### PASSAGE DU TEXTE

Sommé de s’exprimer, le monsieur a d’abord murmuré en hésitant que oui, oui, c’était bon… mais que… peut-être… pas assez croustillant. Et alors là, tous se sont mis à témoigner avec force, affirmant que si, à l’origine c’était bien croustillant, et que si ça l’était moins maintenant, c’est certainement parce que celle-là avait ramolli à force de tremper dans l’huile où on l’avait laissée (c’est-à-dire au fond du plat, qui contenait bien en effet sept à huit centimètres d’huile). Chacun renchérissait du meilleur cœur, avec le plus grand sérieux, alors que dès le départ, hélas, les « croquettes » étaient ignoblement molles.
Roland (qui présidait à table, et se mettait debout chaque fois qu’il racontait quelque chose) a raconté une drôle d’histoire, qui lui était arrivée récemment. On l’appelle un soir chez lui, de l’hôpital, pour lui dire qu’un homme portant le même nom que lui, et originaire d’Haïti, est en train de mourir. Pensant que c’est peut-être un lointain cousin, qu’il ne connaîtrait pas, il se rend à l’hôpital. Là-bas, il demande de quelle maladie l’homme est en train de mourir. On refuse de le renseigner, sous prétexte que rien ne prouve qu’il soit bien de sa famille.

### CONSIGNES
1 – Répondez, s'il vous plaît, à ces questions sur le passage du texte :
(a) Selon le monsieur sommé de s'exprimer, que manquait-il aux croquettes ?
(b) Combien de centimètres d'huile le fond du plat contenait-il ?
(c) De quel pays était originaire l'homme mourant qui portait le même nom que Roland ?
2 – Recopiez le morceau du passage du texte qui s'ouvre sur les mots contenant "Sommé de s’exprimer, le" et se referme sur "étaient ignoblement molles.".

### EXTRAIT DU CORPUS
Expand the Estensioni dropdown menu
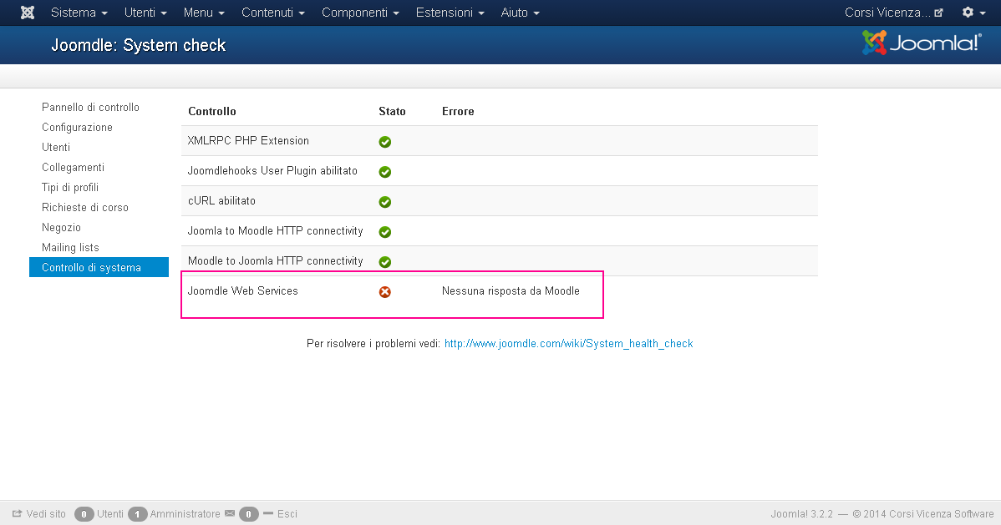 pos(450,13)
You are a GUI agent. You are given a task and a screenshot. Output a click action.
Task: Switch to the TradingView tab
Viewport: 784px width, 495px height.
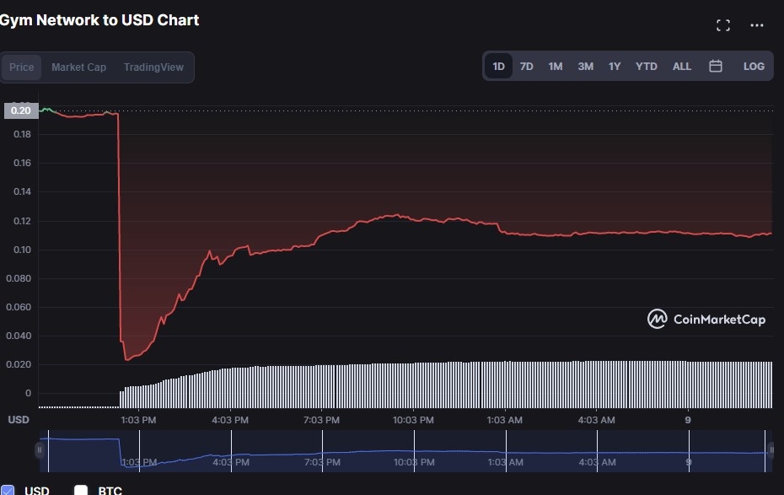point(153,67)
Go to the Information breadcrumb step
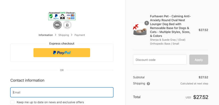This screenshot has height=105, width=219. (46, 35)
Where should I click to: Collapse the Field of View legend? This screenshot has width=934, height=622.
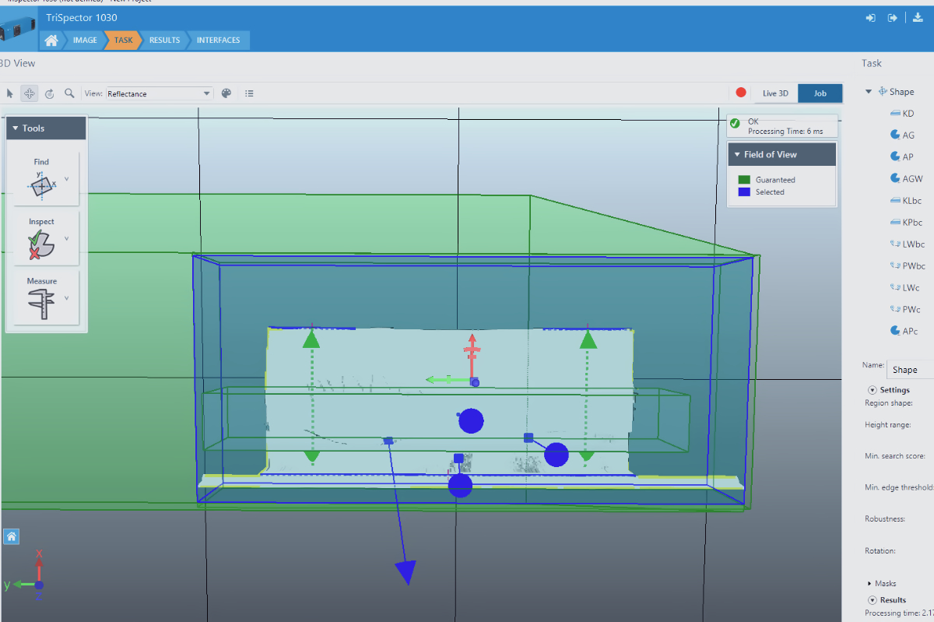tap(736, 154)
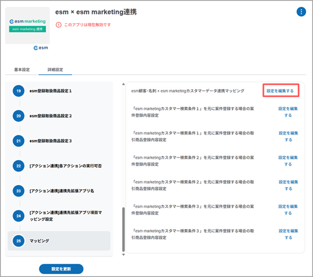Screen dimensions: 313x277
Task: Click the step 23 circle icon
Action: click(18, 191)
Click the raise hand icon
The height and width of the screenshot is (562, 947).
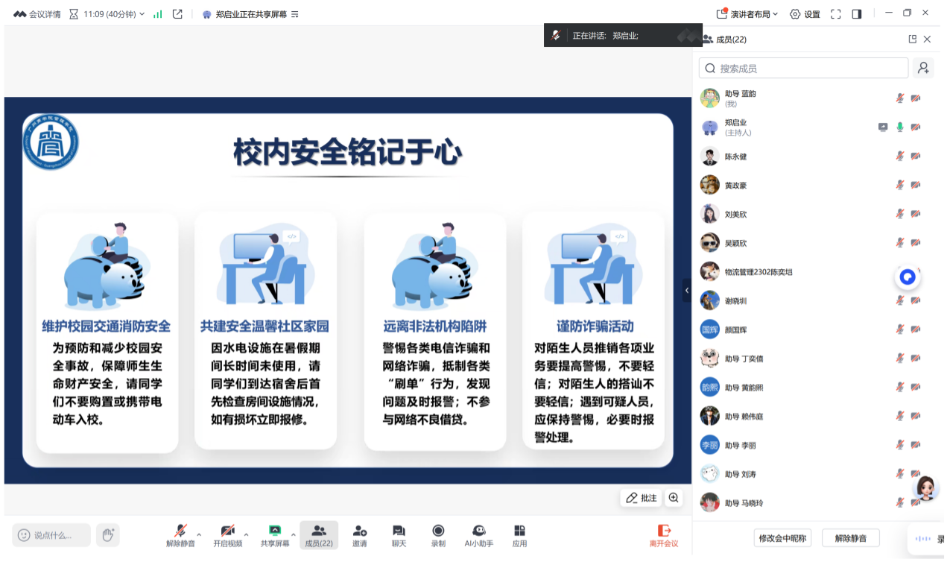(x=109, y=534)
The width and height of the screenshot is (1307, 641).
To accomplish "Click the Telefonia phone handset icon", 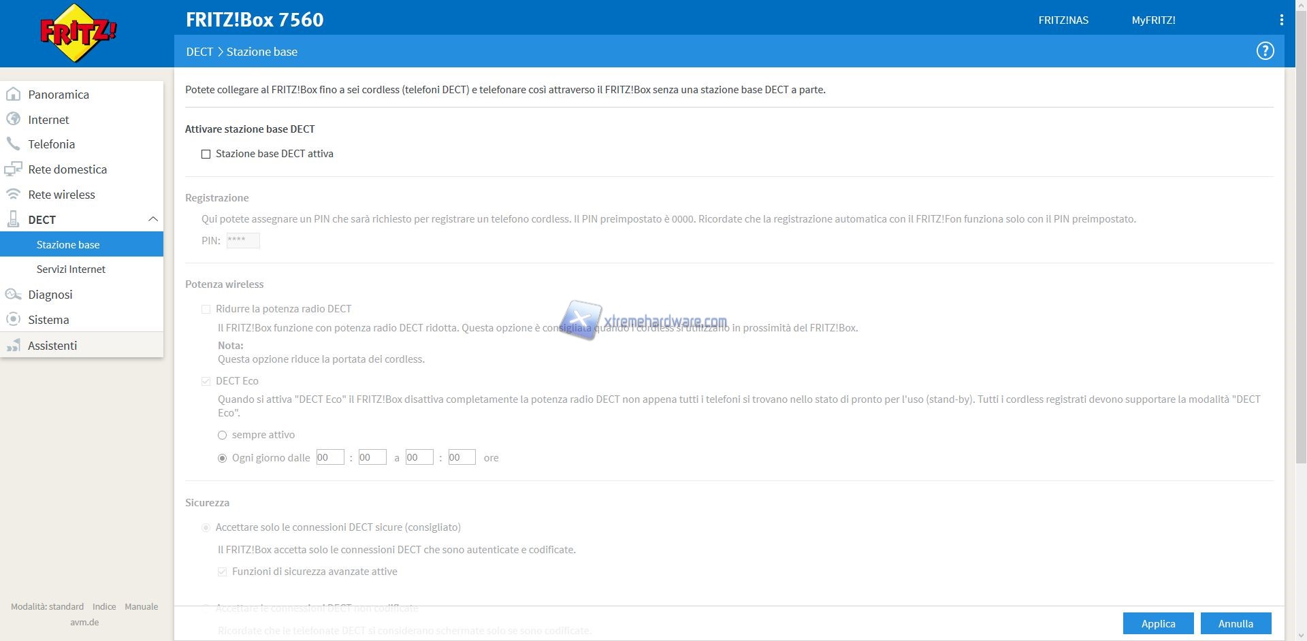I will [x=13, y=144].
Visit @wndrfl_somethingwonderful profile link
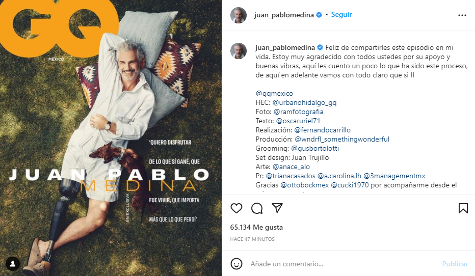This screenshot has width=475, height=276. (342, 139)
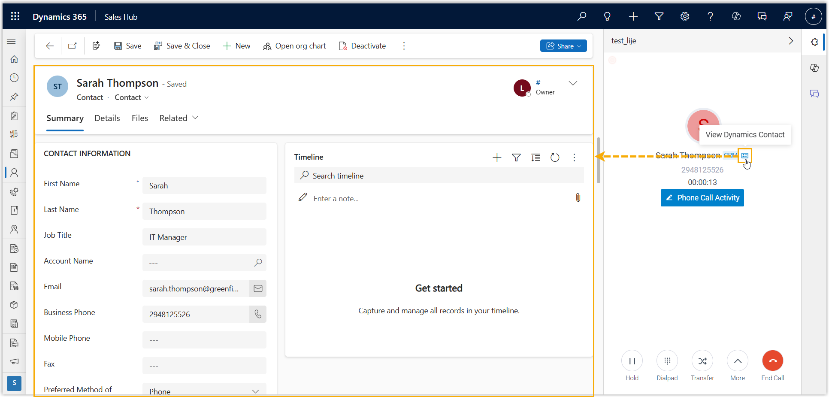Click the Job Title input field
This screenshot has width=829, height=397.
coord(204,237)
* * *
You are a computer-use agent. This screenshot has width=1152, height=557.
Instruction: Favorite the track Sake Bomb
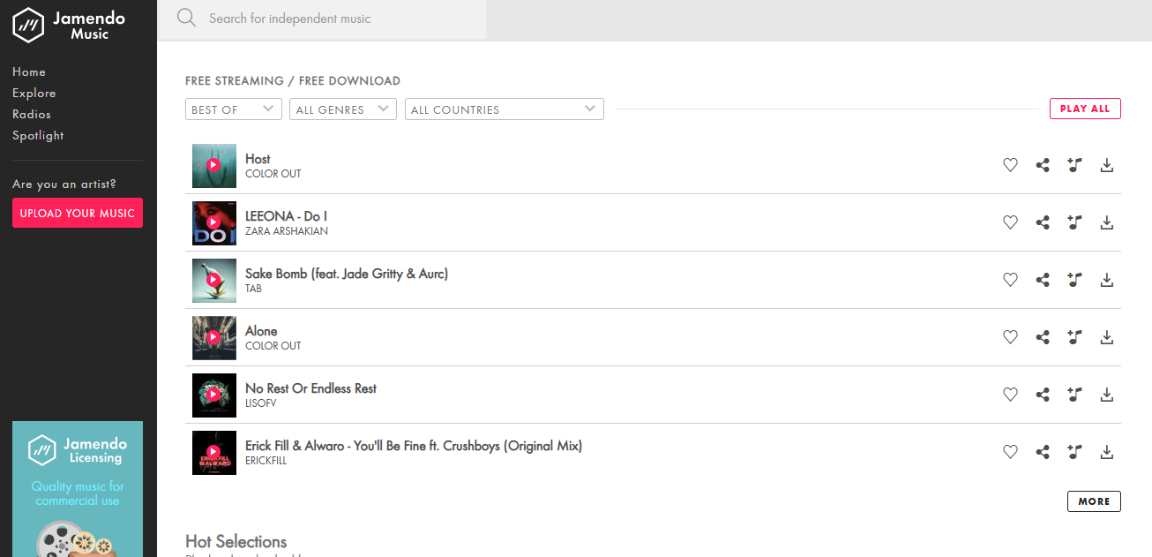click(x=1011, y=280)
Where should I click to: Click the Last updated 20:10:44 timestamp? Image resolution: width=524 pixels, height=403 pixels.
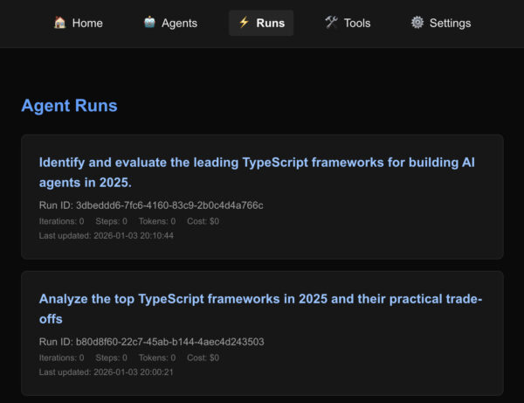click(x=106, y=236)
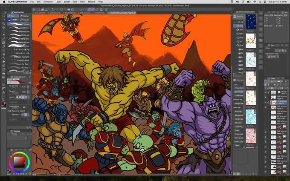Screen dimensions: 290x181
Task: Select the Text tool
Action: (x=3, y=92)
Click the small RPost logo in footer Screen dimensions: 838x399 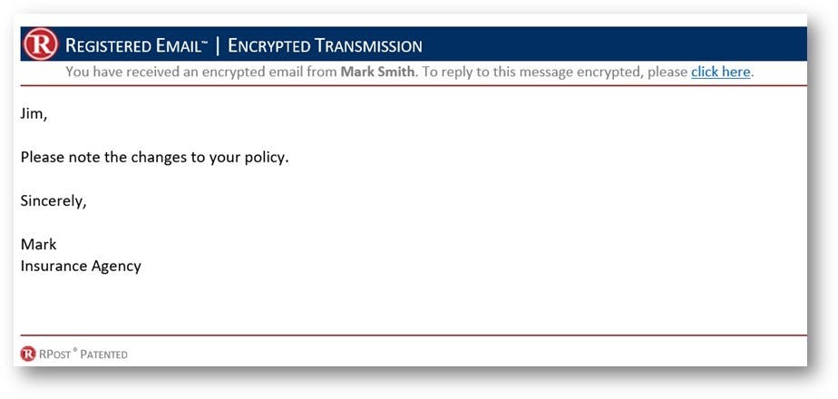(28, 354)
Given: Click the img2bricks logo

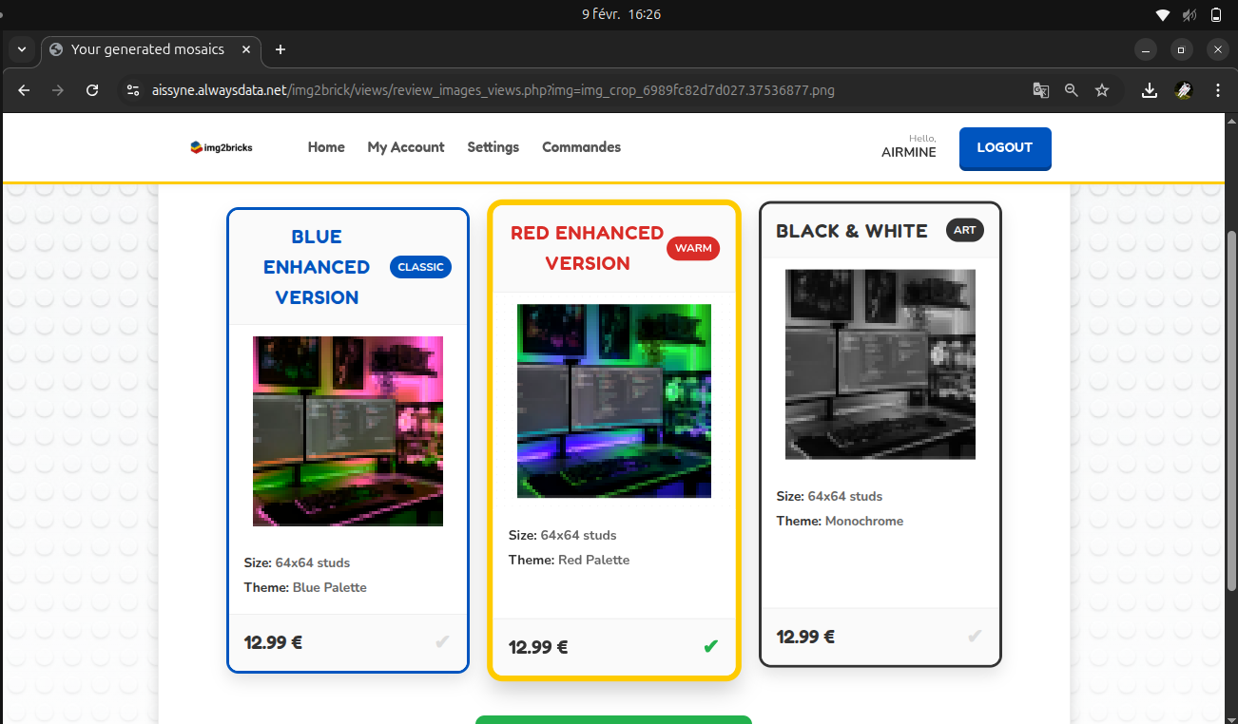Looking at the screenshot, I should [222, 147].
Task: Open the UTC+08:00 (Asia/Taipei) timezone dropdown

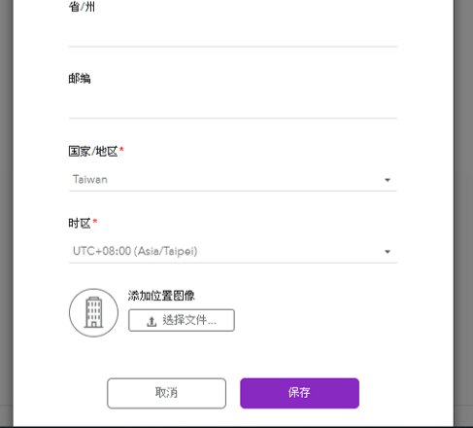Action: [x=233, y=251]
---
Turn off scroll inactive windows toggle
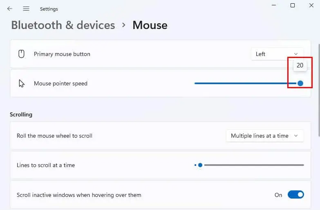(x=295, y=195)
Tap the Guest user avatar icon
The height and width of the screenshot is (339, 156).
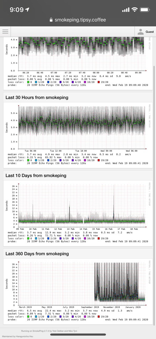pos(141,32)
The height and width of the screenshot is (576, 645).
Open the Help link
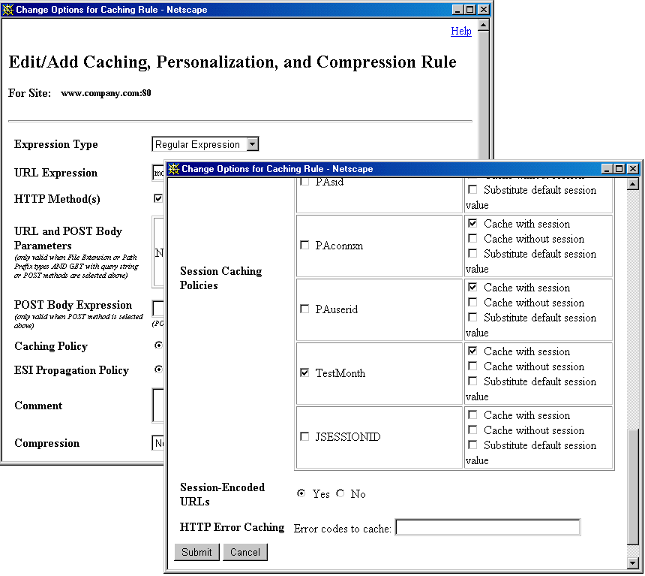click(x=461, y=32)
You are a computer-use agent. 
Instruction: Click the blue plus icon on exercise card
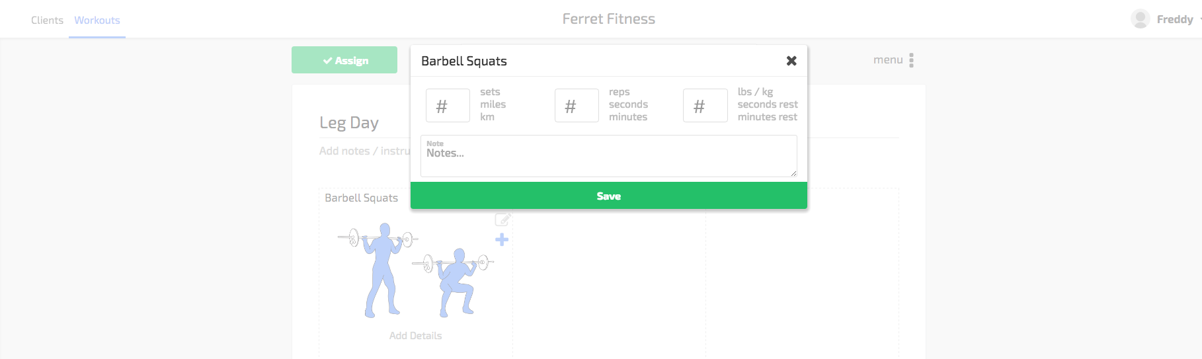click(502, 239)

### RÉPONSES PAR NUMÉRO
1 –
(a) Elles n'étaient peut-être pas assez croustillantes.
(b) Sept à huit centimètres.
(c) D'Haïti.

2 –
Sommé de s’exprimer, le monsieur a d’abord murmuré en hésitant que oui, oui, c’était bon… mais que… peut-être… pas assez croustillant. Et alors là, tous se sont mis à témoigner avec force, affirmant que si, à l’origine c’était bien croustillant, et que si ça l’était moins maintenant, c’est certainement parce que celle-là avait ramolli à force de tremper dans l’huile où on l’avait laissée (c’est-à-dire au fond du plat, qui contenait bien en effet sept à huit centimètres d’huile). Chacun renchérissait du meilleur cœur, avec le plus grand sérieux, alors que dès le départ, hélas, les « croquettes » étaient ignoblement molles.